A seizure is a sudden, uncontrolled electrical disturbance in the brain that temporarily alters a person’s consciousness, movement, or behavior. Recurrent, unprovoked seizures lead to a diagnosis of epilepsy, a chronic neurological disorder affecting over 50 million people worldwide. The condition is associated with a significantly increased risk of premature death, making understanding mortality rates a central concern for patients and healthcare providers. Quantifying this risk involves examining the total number of deaths and the specific pathways through which seizures can become fatal.
Statistical Overview of Seizure-Related Mortality
Globally, approximately 140,000 individuals die annually due to epilepsy and its direct complications. Accurate reporting remains challenging because many seizure-related deaths are often misclassified or underreported on death certificates, obscuring the true public health impact of the disease.
A more precise measure of this risk is the Standardized Mortality Ratio (SMR), which compares observed deaths in people with epilepsy to expected deaths in the general population of the same age and sex. The overall SMR typically ranges between 1.6 and 4.1, meaning people with epilepsy face up to four times the risk of premature death compared to their peers. This ratio is generally lower in high-income countries (1.7 to 3.1) but can be substantially higher in low-income regions due to limited access to treatment.
The risk is not uniform and often concentrates in the early years following diagnosis. This is particularly true for individuals whose epilepsy is caused by an underlying neurological condition, such as a prior stroke or brain injury. Studies indicate that the excess mortality is most pronounced in the first few years, decreasing over time as seizure control improves.

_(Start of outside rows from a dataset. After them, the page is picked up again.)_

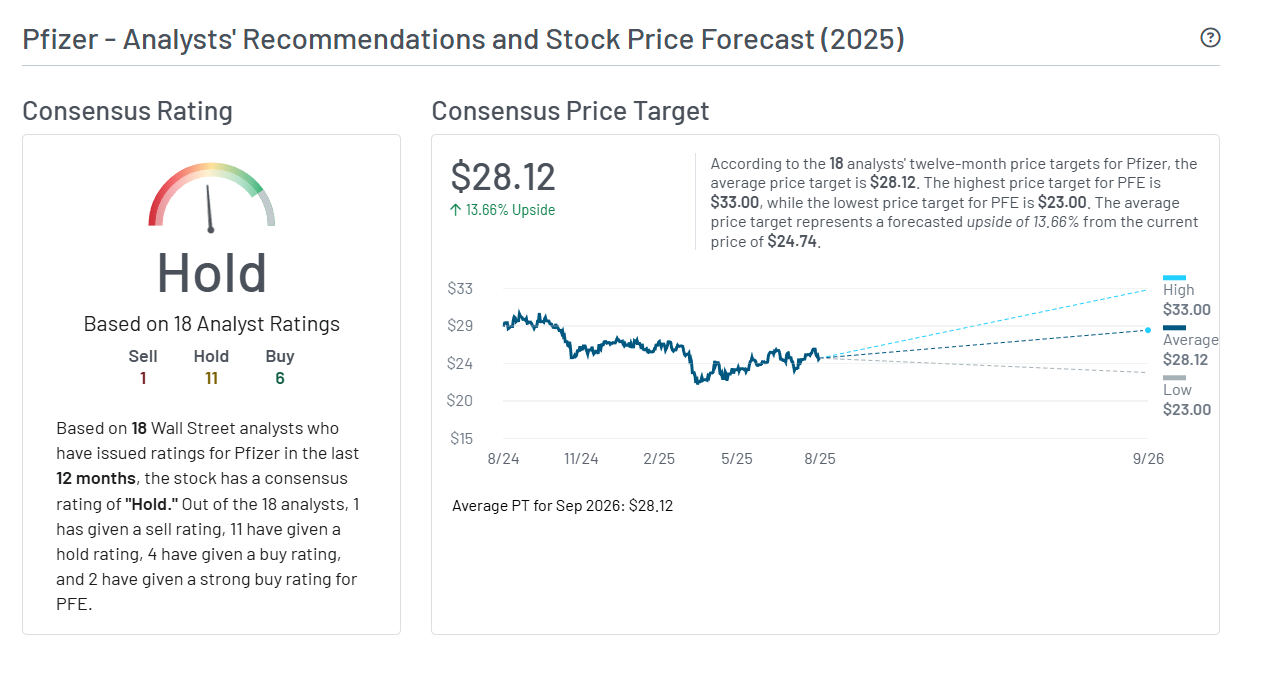Click the consensus rating gauge needle
Image resolution: width=1286 pixels, height=695 pixels.
209,207
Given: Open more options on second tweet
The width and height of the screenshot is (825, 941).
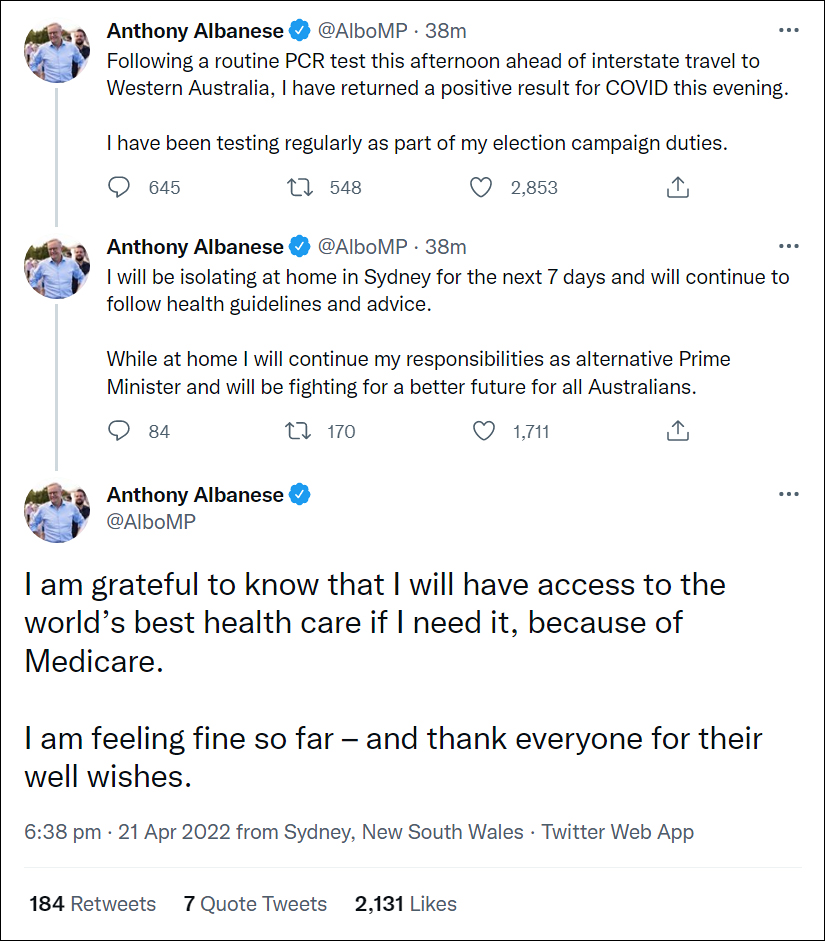Looking at the screenshot, I should 788,246.
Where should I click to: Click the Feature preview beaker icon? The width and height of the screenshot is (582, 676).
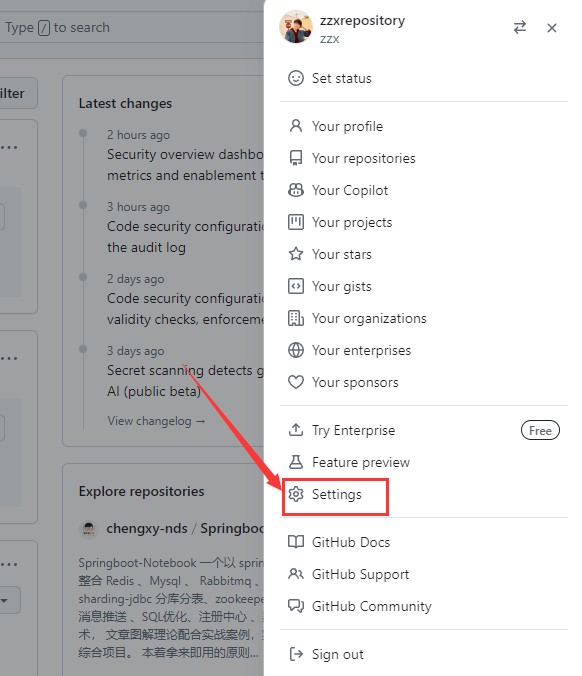[296, 462]
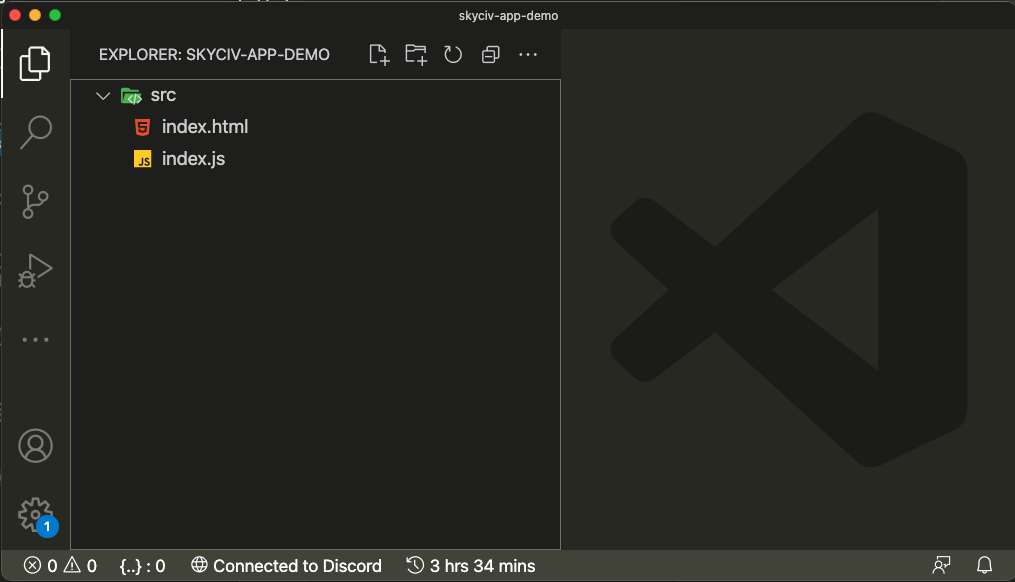Open notifications bell in status bar
Viewport: 1015px width, 582px height.
pyautogui.click(x=984, y=566)
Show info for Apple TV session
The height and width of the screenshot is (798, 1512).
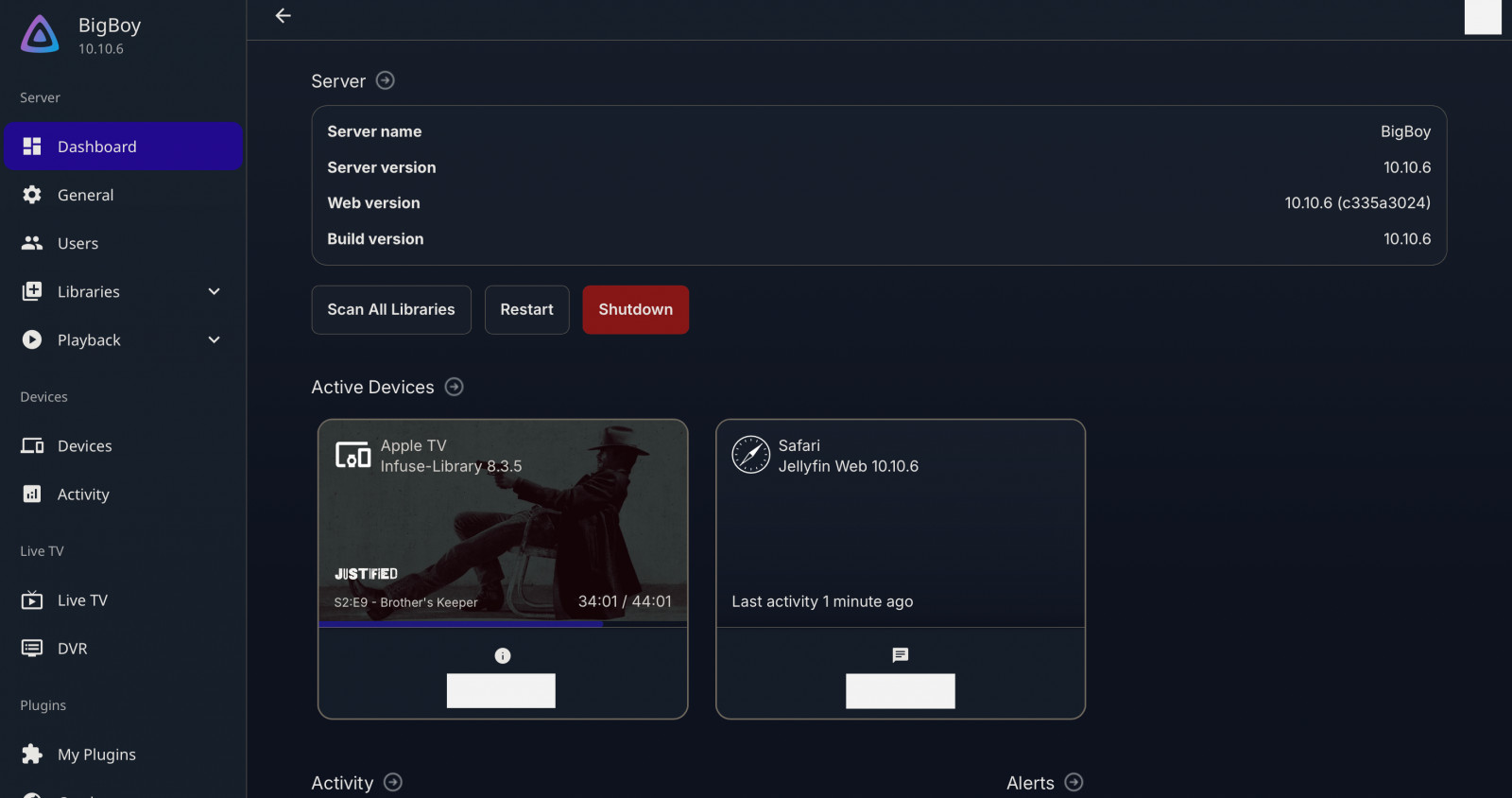[503, 655]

Primary Mechanisms Leading to Death
Seizures can lead to death through several distinct clinical pathways, primarily Sudden Unexpected Death in Epilepsy (SUDEP) and Status Epilepticus (SE). SUDEP is defined as the non-traumatic death of a person with epilepsy where a post-mortem examination fails to determine an anatomical or toxicological cause. It is the most common direct, seizure-related cause of death, with an estimated incidence of about 1.2 deaths per 1,000 patient-years.
The mechanism of SUDEP involves autonomic nervous system failures, most often following a generalized tonic-clonic seizure (GTCS). Seizure activity disrupts brainstem centers regulating breathing and heart rate. This disruption rapidly leads to central apnea, where the brain stops sending signals to breathe, and often obstructive apnea caused by laryngospasm.
The resulting severe lack of oxygen (hypoxemia) triggers secondary cardiac dysfunction, frequently manifesting as a slow heart rhythm (bradycardia) that can progress to cardiac arrest. The brain often enters a state of profound postictal EEG suppression, reflecting a failure of brain function following the seizure.
Status Epilepticus (SE) represents a life-threatening condition, defined as a seizure lasting longer than five minutes or a series of seizures without recovery of consciousness between episodes. This prolonged, uncontrolled neuronal firing leads to a state of massive metabolic demand in the brain, known as hypermetabolism. While the body initially attempts to compensate by increasing cerebral blood flow, this high-energy expenditure eventually overwhelms systemic reserves.
The systemic failure results in severe complications, including hyperthermia, severe hypotension, and widespread lactic acidosis. These systemic derangements, combined with a breakdown in the supply of oxygen and glucose to the hyperactive brain, cause widespread neuronal damage and multi-organ failure. The case fatality rate for SE is high, ranging between 4.6% and 39% depending on the underlying cause and the age of the patient.
Identifying High-Risk Groups and Modifiable Factors
Identifying high-risk individuals is essential for targeted prevention efforts. The most significant risk factor for seizure-related mortality, particularly SUDEP, is the presence of frequent, uncontrolled generalized tonic-clonic seizures (GTCS). Individuals experiencing three or more GTCS per year have a fifteen-fold greater odds of SUDEP compared to those with fewer seizures.
Other non-modifiable factors include epilepsy caused by a structural brain lesion (such as a prior stroke or tumor) and the presence of comorbidities like intellectual disability or chronic heart conditions. Conversely, several factors related to patient management are modifiable and represent opportunities for intervention. The most impactful of these is adherence to anti-seizure medication (ASM).
Non-adherence to the prescribed regimen is associated with a three-fold increase in mortality risk. A lapse in medication can precipitate a breakthrough seizure, increasing the risk of SUDEP. Other modifiable risks include ensuring a non-prone sleeping position, avoiding sleep deprivation, and addressing excessive alcohol use. Comprehensive seizure management, including patient education and nocturnal monitoring, can significantly lower the risk of premature death.